Task goal:
Copy the material below word for word, beginning at the line that contains "Click the green Most Walkable bar" and stopping after the line that contains "Activate the hand".

Records provided:
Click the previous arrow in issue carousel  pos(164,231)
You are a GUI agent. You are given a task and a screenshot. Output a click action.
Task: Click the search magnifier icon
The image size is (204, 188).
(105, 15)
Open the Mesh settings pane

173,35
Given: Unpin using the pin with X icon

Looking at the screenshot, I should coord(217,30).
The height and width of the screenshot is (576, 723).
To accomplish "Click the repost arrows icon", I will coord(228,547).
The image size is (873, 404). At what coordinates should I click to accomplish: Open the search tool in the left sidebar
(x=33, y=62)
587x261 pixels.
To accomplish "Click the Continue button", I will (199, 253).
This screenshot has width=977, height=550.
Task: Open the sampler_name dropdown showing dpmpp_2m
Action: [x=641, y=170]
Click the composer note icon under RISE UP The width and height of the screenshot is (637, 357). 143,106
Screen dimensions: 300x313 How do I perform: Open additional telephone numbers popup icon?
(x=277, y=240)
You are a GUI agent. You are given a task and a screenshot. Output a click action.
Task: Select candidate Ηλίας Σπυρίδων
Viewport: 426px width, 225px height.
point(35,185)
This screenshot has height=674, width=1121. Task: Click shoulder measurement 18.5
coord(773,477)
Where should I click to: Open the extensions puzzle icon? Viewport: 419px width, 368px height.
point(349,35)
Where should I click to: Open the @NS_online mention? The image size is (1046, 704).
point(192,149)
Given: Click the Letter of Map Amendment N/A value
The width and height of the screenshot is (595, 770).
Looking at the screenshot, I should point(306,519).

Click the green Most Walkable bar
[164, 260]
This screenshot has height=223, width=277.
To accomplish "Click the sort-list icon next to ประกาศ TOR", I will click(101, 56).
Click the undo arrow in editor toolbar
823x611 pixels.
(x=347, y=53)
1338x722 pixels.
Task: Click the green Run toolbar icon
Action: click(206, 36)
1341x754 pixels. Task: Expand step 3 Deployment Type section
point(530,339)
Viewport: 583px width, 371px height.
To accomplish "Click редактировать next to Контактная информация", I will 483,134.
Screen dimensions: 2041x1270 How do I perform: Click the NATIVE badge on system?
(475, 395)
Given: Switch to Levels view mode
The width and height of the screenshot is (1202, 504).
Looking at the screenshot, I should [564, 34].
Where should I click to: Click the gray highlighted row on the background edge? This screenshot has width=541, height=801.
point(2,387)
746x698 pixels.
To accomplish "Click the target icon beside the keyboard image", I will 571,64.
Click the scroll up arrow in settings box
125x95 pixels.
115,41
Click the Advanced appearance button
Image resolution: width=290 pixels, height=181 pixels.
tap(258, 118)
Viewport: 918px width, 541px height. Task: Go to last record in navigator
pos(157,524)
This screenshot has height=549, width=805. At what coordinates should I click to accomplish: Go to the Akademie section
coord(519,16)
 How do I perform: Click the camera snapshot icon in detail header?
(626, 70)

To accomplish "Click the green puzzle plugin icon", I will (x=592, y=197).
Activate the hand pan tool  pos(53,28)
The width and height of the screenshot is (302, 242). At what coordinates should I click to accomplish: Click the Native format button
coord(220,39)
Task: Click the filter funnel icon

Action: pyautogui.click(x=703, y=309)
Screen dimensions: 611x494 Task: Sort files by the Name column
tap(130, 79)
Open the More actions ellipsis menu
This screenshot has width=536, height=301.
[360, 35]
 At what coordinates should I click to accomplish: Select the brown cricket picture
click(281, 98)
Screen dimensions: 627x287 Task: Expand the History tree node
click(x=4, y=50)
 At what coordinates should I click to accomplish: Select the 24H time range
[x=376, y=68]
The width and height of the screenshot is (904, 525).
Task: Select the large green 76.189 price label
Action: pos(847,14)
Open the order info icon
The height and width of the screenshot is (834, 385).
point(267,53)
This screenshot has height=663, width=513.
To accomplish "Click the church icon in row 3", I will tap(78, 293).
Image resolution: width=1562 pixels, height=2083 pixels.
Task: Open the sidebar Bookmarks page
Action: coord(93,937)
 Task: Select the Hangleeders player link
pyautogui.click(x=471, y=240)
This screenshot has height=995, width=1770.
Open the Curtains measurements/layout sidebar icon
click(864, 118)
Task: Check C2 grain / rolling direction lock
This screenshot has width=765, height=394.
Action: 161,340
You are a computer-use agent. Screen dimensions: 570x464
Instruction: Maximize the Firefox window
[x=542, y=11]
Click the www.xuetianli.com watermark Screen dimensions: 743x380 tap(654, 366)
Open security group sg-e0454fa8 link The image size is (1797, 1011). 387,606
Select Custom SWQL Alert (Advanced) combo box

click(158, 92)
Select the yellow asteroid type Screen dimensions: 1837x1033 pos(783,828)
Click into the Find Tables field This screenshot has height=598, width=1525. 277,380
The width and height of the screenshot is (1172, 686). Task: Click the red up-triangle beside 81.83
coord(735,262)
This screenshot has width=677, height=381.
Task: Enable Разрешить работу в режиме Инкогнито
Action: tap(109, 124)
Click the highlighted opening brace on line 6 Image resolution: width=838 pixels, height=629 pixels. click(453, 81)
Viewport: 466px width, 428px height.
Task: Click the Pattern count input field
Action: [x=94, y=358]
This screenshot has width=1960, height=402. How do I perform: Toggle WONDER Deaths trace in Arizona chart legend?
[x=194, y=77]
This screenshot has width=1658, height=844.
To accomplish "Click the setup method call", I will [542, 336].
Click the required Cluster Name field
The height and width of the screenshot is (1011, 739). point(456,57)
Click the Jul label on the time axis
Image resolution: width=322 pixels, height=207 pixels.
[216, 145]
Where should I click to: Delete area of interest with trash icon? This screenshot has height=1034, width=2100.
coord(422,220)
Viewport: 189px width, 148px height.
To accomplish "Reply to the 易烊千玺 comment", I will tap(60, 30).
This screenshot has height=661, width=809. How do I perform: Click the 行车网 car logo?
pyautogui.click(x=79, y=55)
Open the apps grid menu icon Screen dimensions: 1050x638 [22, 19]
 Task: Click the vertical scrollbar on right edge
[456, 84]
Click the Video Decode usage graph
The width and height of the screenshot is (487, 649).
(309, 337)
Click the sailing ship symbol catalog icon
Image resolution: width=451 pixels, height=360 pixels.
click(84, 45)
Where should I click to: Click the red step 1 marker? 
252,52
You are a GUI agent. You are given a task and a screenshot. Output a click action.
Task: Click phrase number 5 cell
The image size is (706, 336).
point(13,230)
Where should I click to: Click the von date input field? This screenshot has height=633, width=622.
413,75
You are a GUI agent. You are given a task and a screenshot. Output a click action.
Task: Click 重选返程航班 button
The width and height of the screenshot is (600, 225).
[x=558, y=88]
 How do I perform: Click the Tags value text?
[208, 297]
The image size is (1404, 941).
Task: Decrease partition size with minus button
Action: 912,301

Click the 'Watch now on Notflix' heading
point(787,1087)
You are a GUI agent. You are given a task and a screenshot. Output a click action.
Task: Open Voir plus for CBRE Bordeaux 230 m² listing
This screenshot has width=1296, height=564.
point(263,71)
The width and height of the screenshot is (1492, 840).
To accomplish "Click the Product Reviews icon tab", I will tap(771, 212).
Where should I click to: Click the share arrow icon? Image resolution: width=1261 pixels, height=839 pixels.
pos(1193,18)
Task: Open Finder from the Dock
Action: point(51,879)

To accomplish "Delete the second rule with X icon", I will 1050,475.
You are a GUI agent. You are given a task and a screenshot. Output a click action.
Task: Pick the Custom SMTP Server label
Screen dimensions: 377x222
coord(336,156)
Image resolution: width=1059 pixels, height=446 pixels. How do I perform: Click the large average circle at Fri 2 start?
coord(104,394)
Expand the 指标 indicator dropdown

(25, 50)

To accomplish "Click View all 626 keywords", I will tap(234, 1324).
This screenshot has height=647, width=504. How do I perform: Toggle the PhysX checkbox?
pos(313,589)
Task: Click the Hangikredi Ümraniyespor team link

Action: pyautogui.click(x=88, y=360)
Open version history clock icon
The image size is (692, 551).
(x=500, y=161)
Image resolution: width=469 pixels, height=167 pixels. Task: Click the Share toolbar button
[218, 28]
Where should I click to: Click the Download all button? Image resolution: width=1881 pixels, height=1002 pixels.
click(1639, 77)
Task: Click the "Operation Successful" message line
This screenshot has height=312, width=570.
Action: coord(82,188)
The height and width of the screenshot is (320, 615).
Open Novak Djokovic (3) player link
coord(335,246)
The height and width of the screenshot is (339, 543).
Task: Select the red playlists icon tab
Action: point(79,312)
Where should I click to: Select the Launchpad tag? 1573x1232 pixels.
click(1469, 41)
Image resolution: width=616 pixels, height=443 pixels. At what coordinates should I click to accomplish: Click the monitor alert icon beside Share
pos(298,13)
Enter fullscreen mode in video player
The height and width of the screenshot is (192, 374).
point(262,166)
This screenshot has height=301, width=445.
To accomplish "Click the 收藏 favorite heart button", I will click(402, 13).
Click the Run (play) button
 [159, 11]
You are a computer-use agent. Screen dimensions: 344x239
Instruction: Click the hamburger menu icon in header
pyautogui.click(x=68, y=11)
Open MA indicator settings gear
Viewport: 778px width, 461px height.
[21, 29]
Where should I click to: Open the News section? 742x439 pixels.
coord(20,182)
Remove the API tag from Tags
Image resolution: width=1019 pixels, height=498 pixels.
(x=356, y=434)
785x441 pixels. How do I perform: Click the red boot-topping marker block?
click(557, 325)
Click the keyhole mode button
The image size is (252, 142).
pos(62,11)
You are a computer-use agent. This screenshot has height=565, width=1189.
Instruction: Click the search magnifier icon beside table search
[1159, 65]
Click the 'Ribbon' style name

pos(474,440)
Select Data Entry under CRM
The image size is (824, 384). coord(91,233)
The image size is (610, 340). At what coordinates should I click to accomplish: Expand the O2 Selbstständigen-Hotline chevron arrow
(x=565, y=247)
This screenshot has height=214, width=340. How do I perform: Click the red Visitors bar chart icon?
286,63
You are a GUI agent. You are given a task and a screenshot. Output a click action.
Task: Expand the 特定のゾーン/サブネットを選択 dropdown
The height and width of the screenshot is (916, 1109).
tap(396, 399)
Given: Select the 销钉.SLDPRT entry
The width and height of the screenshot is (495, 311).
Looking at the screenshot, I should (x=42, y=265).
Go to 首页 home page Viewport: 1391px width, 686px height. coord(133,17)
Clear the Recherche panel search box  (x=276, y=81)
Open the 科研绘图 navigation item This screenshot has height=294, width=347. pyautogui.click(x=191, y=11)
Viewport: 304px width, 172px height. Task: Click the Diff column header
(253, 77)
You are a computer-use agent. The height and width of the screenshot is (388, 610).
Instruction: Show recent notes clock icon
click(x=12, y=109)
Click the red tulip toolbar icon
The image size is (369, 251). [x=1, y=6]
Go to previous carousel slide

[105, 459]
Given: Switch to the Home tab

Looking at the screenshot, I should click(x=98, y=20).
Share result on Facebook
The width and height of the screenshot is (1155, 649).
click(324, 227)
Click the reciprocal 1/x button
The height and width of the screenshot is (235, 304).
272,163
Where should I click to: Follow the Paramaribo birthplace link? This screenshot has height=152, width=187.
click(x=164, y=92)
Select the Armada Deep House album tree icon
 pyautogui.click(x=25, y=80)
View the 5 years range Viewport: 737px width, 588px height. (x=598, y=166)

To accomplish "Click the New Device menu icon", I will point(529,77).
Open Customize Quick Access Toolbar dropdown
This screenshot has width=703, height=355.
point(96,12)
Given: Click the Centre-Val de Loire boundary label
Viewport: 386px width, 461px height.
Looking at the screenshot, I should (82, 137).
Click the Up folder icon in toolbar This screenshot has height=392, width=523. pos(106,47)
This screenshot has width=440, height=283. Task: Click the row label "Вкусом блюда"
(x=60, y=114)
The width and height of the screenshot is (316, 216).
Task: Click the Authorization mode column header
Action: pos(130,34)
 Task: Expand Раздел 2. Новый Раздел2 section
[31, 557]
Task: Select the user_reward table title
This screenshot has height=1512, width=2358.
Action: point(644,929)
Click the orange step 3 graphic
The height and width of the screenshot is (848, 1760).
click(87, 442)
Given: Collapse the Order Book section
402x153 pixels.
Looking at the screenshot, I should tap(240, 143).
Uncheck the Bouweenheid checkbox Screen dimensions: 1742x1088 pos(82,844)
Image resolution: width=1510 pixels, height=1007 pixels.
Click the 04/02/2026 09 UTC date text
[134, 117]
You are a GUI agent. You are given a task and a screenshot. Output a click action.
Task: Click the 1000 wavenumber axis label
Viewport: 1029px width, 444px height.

Solution to this problem:
Click the green Most Walkable bar
[164, 260]
This screenshot has height=223, width=277.
To accomplish "Click the sort-list icon next to ประกาศ TOR", I will click(101, 56).
Click the undo arrow in editor toolbar
823x611 pixels.
(x=347, y=53)
1338x722 pixels.
Task: Click the green Run toolbar icon
Action: click(206, 36)
1341x754 pixels. Task: Expand step 3 Deployment Type section
point(530,339)
Viewport: 583px width, 371px height.
To accomplish "Click редактировать next to Контактная информация", I will 483,134.
Screen dimensions: 2041x1270 How do I perform: Click the NATIVE badge on system?
(475, 395)
Given: Switch to Levels view mode
The width and height of the screenshot is (1202, 504).
Looking at the screenshot, I should [564, 34].
Where should I click to: Click the gray highlighted row on the background edge? This screenshot has width=541, height=801.
point(2,387)
746x698 pixels.
To accomplish "Click the target icon beside the keyboard image", I will 571,64.
Click the scroll up arrow in settings box
125x95 pixels.
115,41
Click the Advanced appearance button
Image resolution: width=290 pixels, height=181 pixels.
tap(258, 118)
Viewport: 918px width, 541px height. Task: Go to last record in navigator
pos(157,524)
This screenshot has height=549, width=805. At what coordinates should I click to accomplish: Go to the Akademie section
coord(519,16)
 How do I perform: Click the camera snapshot icon in detail header?
(626, 70)

To accomplish "Click the green puzzle plugin icon", I will (x=592, y=197).
Activate the hand pan tool  pos(53,28)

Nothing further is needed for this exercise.